KEY POINTS
- FirstBank has announced sponsorship of Global Trade Review West Africa 2026, a two-day trade and finance conference taking place this week in Lagos.
- Olayinka Ijabiyi, acting group head of marketing and corporate communications, says the bank is leveraging its six West African subsidiaries and platforms like PAPSS to drive regional trade.
- The event is expected to draw about 450 delegates from 200 companies and 15 countries, with 45 speakers including FirstBank, UAC of Nigeria, Standard Bank Group, ACIOE Associates and SkyKapital executives.
FirstBank has signed on as a sponsor of Global Trade Review West Africa 2026, the two-day trade and finance conference opening in Lagos this week, as the Nigerian lender builds its visibility across the region’s trade-finance circuit. The bank is also betting that sponsorship visibility converts into deeper client relationships across its regional subsidiaries.
The gathering, a fixture on the sub-Saharan trade-finance calendar, should draw about 450 delegates from 200 companies and 15 countries, with 45 speakers on the agenda. Over two days, sessions will run across agribusiness, hard commodities, risk mitigation and infrastructure development, digging into the dynamics shaping trade flows across West Africa.
Bank leans on its regional footprint
FirstBank has spent years building out a West African footprint that now stretches across six subsidiaries, and the sponsorship lets the bank plant its flag in front of the region’s trade-finance community. That physical reach, the bank argues, is the lever it wants to use to convert trade intelligence into actual cross-border deals.
Olayinka Ijabiyi, acting group head of marketing and corporate communications at FirstBank, said the bank is leaning into that footprint to push business development across its countries of operations. Specifically, he pointed to the Pan-African Payment and Settlement System, or PAPSS, as one of the platforms driving down friction in intra-African transactions.

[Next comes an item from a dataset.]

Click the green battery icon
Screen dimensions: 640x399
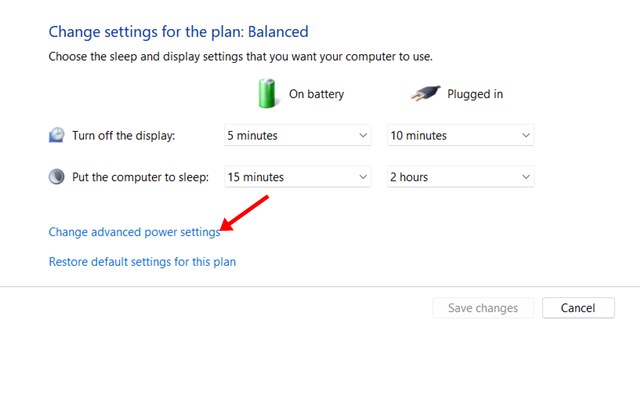[x=267, y=93]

“FirstBank is playing a leading role in driving trade and investment across sub-Saharan Africa,” Ijabiyi said. He added that platforms like PAPSS are “enhancing intra-African transaction efficiency, empowering SMEs and corporates, and supporting the competitiveness of businesses across Africa.”
Speakers come from banks and corporates
The two-day agenda pulls together FirstBank voices alongside regional heavyweights. On the FirstBank side, Nneka Korley-Ndahi heads transaction banking sales while Oluseye Thomas leads export, structured trade finance and trade solutions. They also join Queenette Durosinmi-Etti, chief operating officer at UAC of Nigeria, and Adesanmi Adedayo, senior vice president for structured trade finance at Standard Bank Group.
Others on the speaker list include Innocent Isichei, chief executive of ACIOE Associates, and Karim Ezzeddine, vice president at SkyKapital. The cross-section of banks and advisory firms mirrors the crowd the conference typically pulls.
Finally, the sponsorship fits a familiar playbook. Nigerian tier-one lenders have been leaning harder into regional trade branding as cross-border payment rails open up under frameworks like PAPSS and the African Continental Free Trade Area, while the Lagos conference gives FirstBank a prime platform to court the clients riding those flows. Whether the pitch translates into new business depends on what happens in the conversations between sessions.